Multimodal Emotion Recognition Based on Deep Learning

Authors

  • Jiali Jiang

DOI:

https://doi.org/10.62051/ijcsit.v5n2.10

Keywords:

Emotional Recognition, Multitasking, Multi-head Attention Mechanism, Neural Networks

Abstract

In recent years, multitask learning-based joint analysis of multiple emotions has emerged as a significant research topic in natural language processing and artificial intelligence.

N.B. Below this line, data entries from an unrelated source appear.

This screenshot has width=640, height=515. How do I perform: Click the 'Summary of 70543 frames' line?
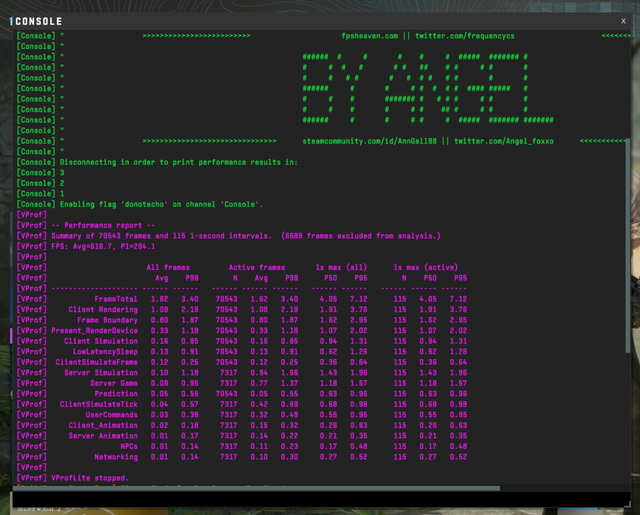[200, 236]
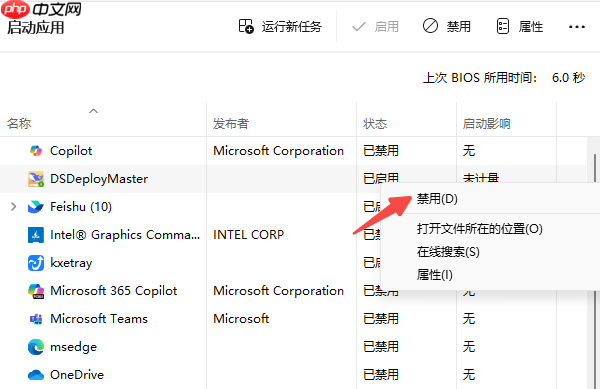
Task: Click 属性(I) in the context menu
Action: [x=435, y=275]
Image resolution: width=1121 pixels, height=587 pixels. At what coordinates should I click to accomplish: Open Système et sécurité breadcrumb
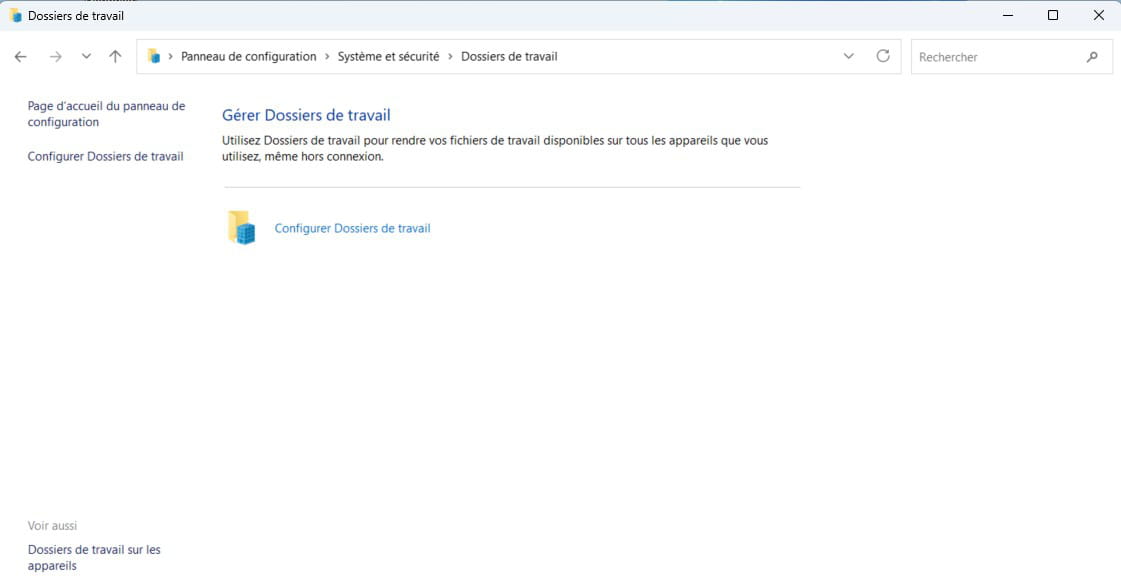point(388,57)
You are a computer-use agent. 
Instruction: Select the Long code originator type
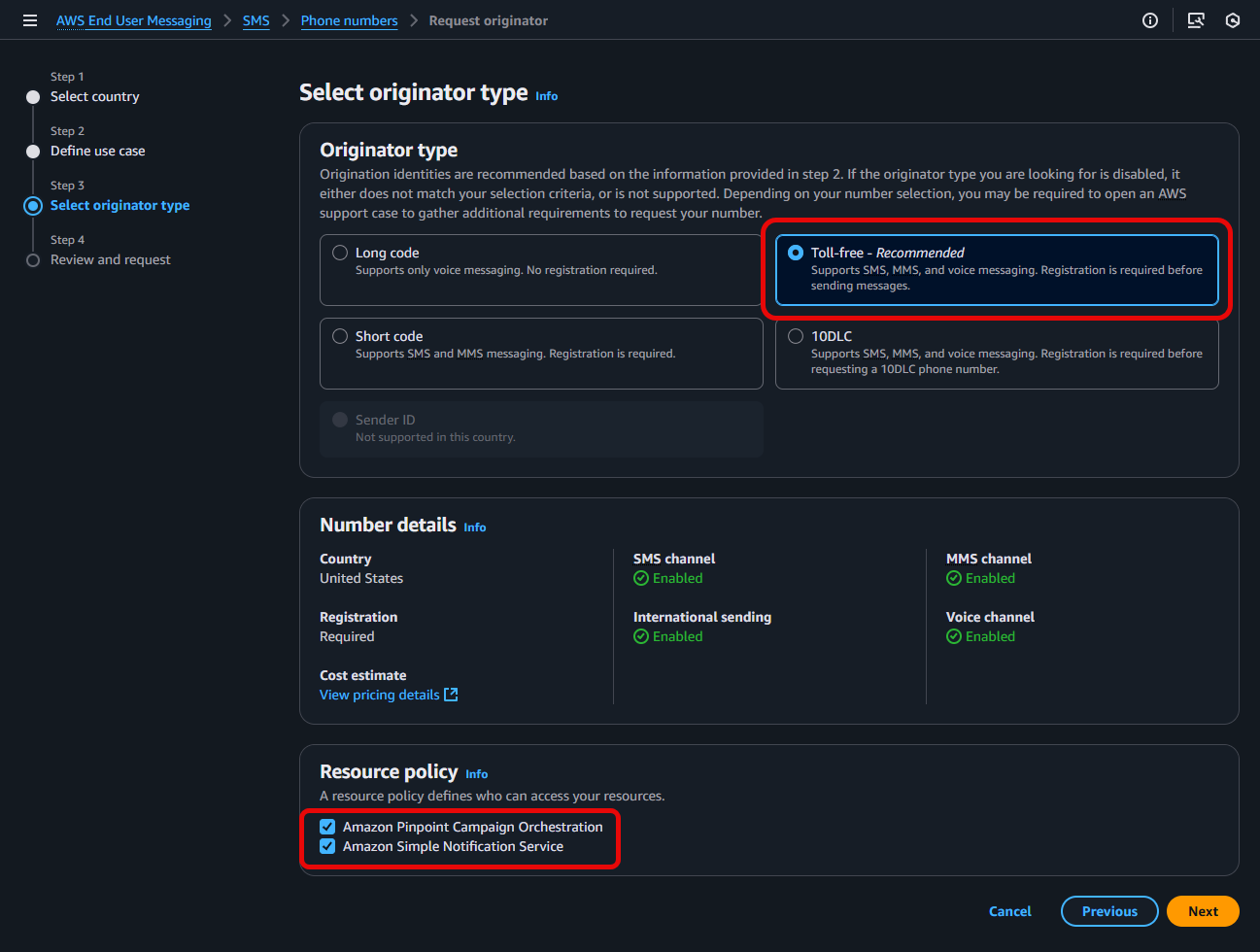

This approach aims to identify multiple emotion categories expressed in discourse by integrating multimodal information and leveraging shared knowledge across related tasks. Sentiment analysis, emotion recognition, and sarcasm detection constitute three closely interconnected tasks in affective computing. This paper focuses on these three tasks - sentiment analysis, emotion recognition, and sarcasm detection - while addressing current challenges in their research. The specific work includes the following three aspects: (1) Due to the limitations of datasets in the development of current Chinese multi-task learning models, this paper establishes a Chinese multi-task multi-modal dialogue emotion corpus to support the development of multi-task multi-modal sentiment analysis. The dataset is annotated with multiple task labels (such as sentiment, emotion, sarcasm, humor, etc.) and, for the first time, manually annotates the correlation between sentiment and emotion, as well as sarcasm and humor. Through scientific evaluation and analysis, it is demonstrated that the dataset possesses high quality and representativeness. (2) Based on the constructed dataset, this paper primarily considers three aspects: context interaction, multi-modal feature fusion, and multi-task learning, and proposes a multi-modal sentiment analysis model based on multi-task learning. Through experimental evaluation, the effectiveness of the model is demonstrated. (3) In response to the model proposed in (2), which fails to consider the interrelationships between tasks, this paper presents a multi-task learning model based on soft parameter sharing to learn the commonalities and differences between different tasks. Experimental results comparing with other advanced baselines demonstrate the innovation and efficiency of the proposed method.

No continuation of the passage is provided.